**TO DO**
Below are the records. Transcribe them exactly.

━━━━━ DATA LISTING

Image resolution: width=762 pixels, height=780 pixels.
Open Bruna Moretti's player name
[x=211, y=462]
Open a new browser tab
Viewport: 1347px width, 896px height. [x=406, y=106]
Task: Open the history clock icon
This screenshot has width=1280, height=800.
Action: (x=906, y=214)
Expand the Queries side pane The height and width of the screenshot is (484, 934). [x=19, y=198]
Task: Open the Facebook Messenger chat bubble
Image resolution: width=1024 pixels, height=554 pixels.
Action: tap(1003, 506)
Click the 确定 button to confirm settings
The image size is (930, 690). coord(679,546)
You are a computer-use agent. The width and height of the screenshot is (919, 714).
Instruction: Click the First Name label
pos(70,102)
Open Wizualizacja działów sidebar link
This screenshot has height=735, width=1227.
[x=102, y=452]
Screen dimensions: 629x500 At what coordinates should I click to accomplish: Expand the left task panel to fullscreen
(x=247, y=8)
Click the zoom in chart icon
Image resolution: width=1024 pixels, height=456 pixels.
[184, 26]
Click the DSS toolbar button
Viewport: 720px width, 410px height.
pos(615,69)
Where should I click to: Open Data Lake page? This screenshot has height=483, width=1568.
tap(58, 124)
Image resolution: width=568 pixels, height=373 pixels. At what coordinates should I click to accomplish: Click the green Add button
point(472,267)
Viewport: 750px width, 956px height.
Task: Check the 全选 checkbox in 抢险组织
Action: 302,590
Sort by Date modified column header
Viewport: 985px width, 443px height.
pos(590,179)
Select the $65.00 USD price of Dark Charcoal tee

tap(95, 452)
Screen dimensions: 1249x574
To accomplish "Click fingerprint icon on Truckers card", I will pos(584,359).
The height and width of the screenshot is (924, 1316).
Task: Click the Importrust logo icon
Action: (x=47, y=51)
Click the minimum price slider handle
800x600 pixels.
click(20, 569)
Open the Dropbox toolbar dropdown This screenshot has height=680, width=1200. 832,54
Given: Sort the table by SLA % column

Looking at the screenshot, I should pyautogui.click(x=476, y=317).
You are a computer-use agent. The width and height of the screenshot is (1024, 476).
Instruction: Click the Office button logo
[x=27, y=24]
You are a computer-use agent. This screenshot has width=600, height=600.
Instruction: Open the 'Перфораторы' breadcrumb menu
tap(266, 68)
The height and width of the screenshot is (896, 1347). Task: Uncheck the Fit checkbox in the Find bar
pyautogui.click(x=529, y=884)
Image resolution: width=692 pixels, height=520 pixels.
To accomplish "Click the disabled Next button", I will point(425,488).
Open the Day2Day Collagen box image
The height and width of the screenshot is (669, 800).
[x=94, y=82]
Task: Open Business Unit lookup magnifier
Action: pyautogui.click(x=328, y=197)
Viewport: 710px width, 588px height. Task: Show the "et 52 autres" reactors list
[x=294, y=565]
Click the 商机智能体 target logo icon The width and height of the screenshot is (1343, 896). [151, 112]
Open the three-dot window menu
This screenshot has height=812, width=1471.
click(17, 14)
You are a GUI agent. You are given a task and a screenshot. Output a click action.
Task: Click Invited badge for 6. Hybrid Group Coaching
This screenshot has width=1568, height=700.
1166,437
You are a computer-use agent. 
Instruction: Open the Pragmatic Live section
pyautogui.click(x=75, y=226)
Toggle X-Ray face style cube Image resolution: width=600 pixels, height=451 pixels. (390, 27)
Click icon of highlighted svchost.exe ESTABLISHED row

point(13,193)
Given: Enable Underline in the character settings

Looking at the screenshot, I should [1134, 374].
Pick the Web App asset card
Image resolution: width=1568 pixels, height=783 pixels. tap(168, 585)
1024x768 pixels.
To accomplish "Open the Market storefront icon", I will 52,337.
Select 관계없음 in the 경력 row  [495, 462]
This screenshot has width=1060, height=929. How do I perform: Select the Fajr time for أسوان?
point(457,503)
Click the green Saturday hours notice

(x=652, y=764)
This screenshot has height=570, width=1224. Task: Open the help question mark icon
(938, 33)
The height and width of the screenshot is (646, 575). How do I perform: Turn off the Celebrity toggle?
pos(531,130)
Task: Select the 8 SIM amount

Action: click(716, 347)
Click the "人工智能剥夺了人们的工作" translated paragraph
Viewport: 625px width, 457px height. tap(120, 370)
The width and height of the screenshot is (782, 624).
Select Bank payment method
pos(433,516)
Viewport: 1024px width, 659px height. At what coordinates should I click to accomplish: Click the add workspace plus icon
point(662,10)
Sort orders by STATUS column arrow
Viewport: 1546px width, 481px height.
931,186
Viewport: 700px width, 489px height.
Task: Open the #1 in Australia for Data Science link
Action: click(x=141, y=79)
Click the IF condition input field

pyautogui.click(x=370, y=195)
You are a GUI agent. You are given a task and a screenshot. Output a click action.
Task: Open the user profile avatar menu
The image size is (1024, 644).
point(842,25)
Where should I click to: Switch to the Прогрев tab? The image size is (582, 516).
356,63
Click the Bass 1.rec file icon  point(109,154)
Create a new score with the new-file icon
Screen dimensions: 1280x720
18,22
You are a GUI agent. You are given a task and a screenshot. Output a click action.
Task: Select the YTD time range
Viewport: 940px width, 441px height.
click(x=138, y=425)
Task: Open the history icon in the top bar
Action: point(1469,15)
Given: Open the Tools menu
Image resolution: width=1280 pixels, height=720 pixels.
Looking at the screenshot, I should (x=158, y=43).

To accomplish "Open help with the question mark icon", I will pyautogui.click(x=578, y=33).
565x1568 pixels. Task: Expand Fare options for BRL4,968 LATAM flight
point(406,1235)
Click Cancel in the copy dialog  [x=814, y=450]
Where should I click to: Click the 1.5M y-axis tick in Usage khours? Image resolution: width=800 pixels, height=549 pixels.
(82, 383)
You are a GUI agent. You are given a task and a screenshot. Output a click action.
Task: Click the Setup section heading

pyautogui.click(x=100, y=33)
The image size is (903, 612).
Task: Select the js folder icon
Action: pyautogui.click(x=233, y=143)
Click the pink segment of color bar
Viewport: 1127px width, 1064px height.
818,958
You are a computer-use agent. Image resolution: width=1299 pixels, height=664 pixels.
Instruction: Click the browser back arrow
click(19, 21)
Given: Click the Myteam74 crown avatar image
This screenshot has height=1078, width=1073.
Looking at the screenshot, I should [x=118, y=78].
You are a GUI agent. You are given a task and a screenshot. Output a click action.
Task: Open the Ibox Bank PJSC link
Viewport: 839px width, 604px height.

━━━━━━━━━━

**EXERCISE RESPONSE**
Image resolution: width=762 pixels, height=780 pixels.
Open Bruna Moretti's player name
[x=211, y=462]
Open a new browser tab
Viewport: 1347px width, 896px height. [x=406, y=106]
Task: Open the history clock icon
This screenshot has width=1280, height=800.
Action: (x=906, y=214)
Expand the Queries side pane The height and width of the screenshot is (484, 934). [x=19, y=198]
Task: Open the Facebook Messenger chat bubble
Image resolution: width=1024 pixels, height=554 pixels.
Action: tap(1003, 506)
Click the 确定 button to confirm settings
The image size is (930, 690). coord(679,546)
You are a computer-use agent. The width and height of the screenshot is (919, 714).
Instruction: Click the First Name label
pos(70,102)
Open Wizualizacja działów sidebar link
This screenshot has height=735, width=1227.
[x=102, y=452]
Screen dimensions: 629x500 At what coordinates should I click to accomplish: Expand the left task panel to fullscreen
(x=247, y=8)
Click the zoom in chart icon
Image resolution: width=1024 pixels, height=456 pixels.
[184, 26]
Click the DSS toolbar button
Viewport: 720px width, 410px height.
pos(615,69)
Where should I click to: Open Data Lake page? This screenshot has height=483, width=1568.
tap(58, 124)
Image resolution: width=568 pixels, height=373 pixels. At what coordinates should I click to accomplish: Click the green Add button
point(472,267)
Viewport: 750px width, 956px height.
Task: Check the 全选 checkbox in 抢险组织
Action: 302,590
Sort by Date modified column header
Viewport: 985px width, 443px height.
pos(590,179)
Select the $65.00 USD price of Dark Charcoal tee

tap(95, 452)
Screen dimensions: 1249x574
To accomplish "Click fingerprint icon on Truckers card", I will pos(584,359).
The height and width of the screenshot is (924, 1316).
Task: Click the Importrust logo icon
Action: (x=47, y=51)
Click the minimum price slider handle
800x600 pixels.
click(20, 569)
Open the Dropbox toolbar dropdown This screenshot has height=680, width=1200. 832,54
Given: Sort the table by SLA % column

Looking at the screenshot, I should pyautogui.click(x=476, y=317).
You are a computer-use agent. The width and height of the screenshot is (1024, 476).
Instruction: Click the Office button logo
[x=27, y=24]
You are a computer-use agent. This screenshot has width=600, height=600.
Instruction: Open the 'Перфораторы' breadcrumb menu
tap(266, 68)
The height and width of the screenshot is (896, 1347). Task: Uncheck the Fit checkbox in the Find bar
pyautogui.click(x=529, y=884)
Image resolution: width=692 pixels, height=520 pixels.
To accomplish "Click the disabled Next button", I will point(425,488).
Open the Day2Day Collagen box image
The height and width of the screenshot is (669, 800).
[x=94, y=82]
Task: Open Business Unit lookup magnifier
Action: pyautogui.click(x=328, y=197)
Viewport: 710px width, 588px height. Task: Show the "et 52 autres" reactors list
[x=294, y=565]
Click the 商机智能体 target logo icon The width and height of the screenshot is (1343, 896). [151, 112]
Open the three-dot window menu
This screenshot has height=812, width=1471.
click(17, 14)
You are a GUI agent. You are given a task and a screenshot. Output a click action.
Task: Click Invited badge for 6. Hybrid Group Coaching
This screenshot has width=1568, height=700.
1166,437
You are a computer-use agent. 
Instruction: Open the Pragmatic Live section
pyautogui.click(x=75, y=226)
Toggle X-Ray face style cube Image resolution: width=600 pixels, height=451 pixels. (390, 27)
Click icon of highlighted svchost.exe ESTABLISHED row

point(13,193)
Given: Enable Underline in the character settings

Looking at the screenshot, I should [1134, 374].
Pick the Web App asset card
Image resolution: width=1568 pixels, height=783 pixels. tap(168, 585)
1024x768 pixels.
To accomplish "Open the Market storefront icon", I will 52,337.
Select 관계없음 in the 경력 row  [495, 462]
This screenshot has width=1060, height=929. How do I perform: Select the Fajr time for أسوان?
point(457,503)
Click the green Saturday hours notice

(x=652, y=764)
This screenshot has height=570, width=1224. Task: Open the help question mark icon
(938, 33)
The height and width of the screenshot is (646, 575). How do I perform: Turn off the Celebrity toggle?
pos(531,130)
Task: Select the 8 SIM amount

Action: click(716, 347)
Click the "人工智能剥夺了人们的工作" translated paragraph
Viewport: 625px width, 457px height. tap(120, 370)
The width and height of the screenshot is (782, 624).
Select Bank payment method
pos(433,516)
Viewport: 1024px width, 659px height. At what coordinates should I click to accomplish: Click the add workspace plus icon
point(662,10)
Sort orders by STATUS column arrow
Viewport: 1546px width, 481px height.
931,186
Viewport: 700px width, 489px height.
Task: Open the #1 in Australia for Data Science link
Action: click(x=141, y=79)
Click the IF condition input field

pyautogui.click(x=370, y=195)
You are a GUI agent. You are given a task and a screenshot. Output a click action.
Task: Open the user profile avatar menu
The image size is (1024, 644).
point(842,25)
Where should I click to: Switch to the Прогрев tab? The image size is (582, 516).
356,63
Click the Bass 1.rec file icon  point(109,154)
Create a new score with the new-file icon
Screen dimensions: 1280x720
18,22
You are a GUI agent. You are given a task and a screenshot. Output a click action.
Task: Select the YTD time range
Viewport: 940px width, 441px height.
click(x=138, y=425)
Task: Open the history icon in the top bar
Action: point(1469,15)
Given: Open the Tools menu
Image resolution: width=1280 pixels, height=720 pixels.
Looking at the screenshot, I should (x=158, y=43).

To accomplish "Open help with the question mark icon", I will pyautogui.click(x=578, y=33).
565x1568 pixels. Task: Expand Fare options for BRL4,968 LATAM flight
point(406,1235)
Click Cancel in the copy dialog  [x=814, y=450]
Where should I click to: Click the 1.5M y-axis tick in Usage khours? Image resolution: width=800 pixels, height=549 pixels.
(82, 383)
You are a GUI agent. You are given a task and a screenshot. Output a click action.
Task: Click the Setup section heading

pyautogui.click(x=100, y=33)
The image size is (903, 612).
Task: Select the js folder icon
Action: pyautogui.click(x=233, y=143)
Click the pink segment of color bar
Viewport: 1127px width, 1064px height.
818,958
You are a computer-use agent. Image resolution: width=1299 pixels, height=664 pixels.
Instruction: Click the browser back arrow
click(19, 21)
Given: Click the Myteam74 crown avatar image
This screenshot has height=1078, width=1073.
Looking at the screenshot, I should [x=118, y=78].
You are a GUI agent. You are given a task and a screenshot. Output a click action.
Task: Open the Ibox Bank PJSC link
Viewport: 839px width, 604px height.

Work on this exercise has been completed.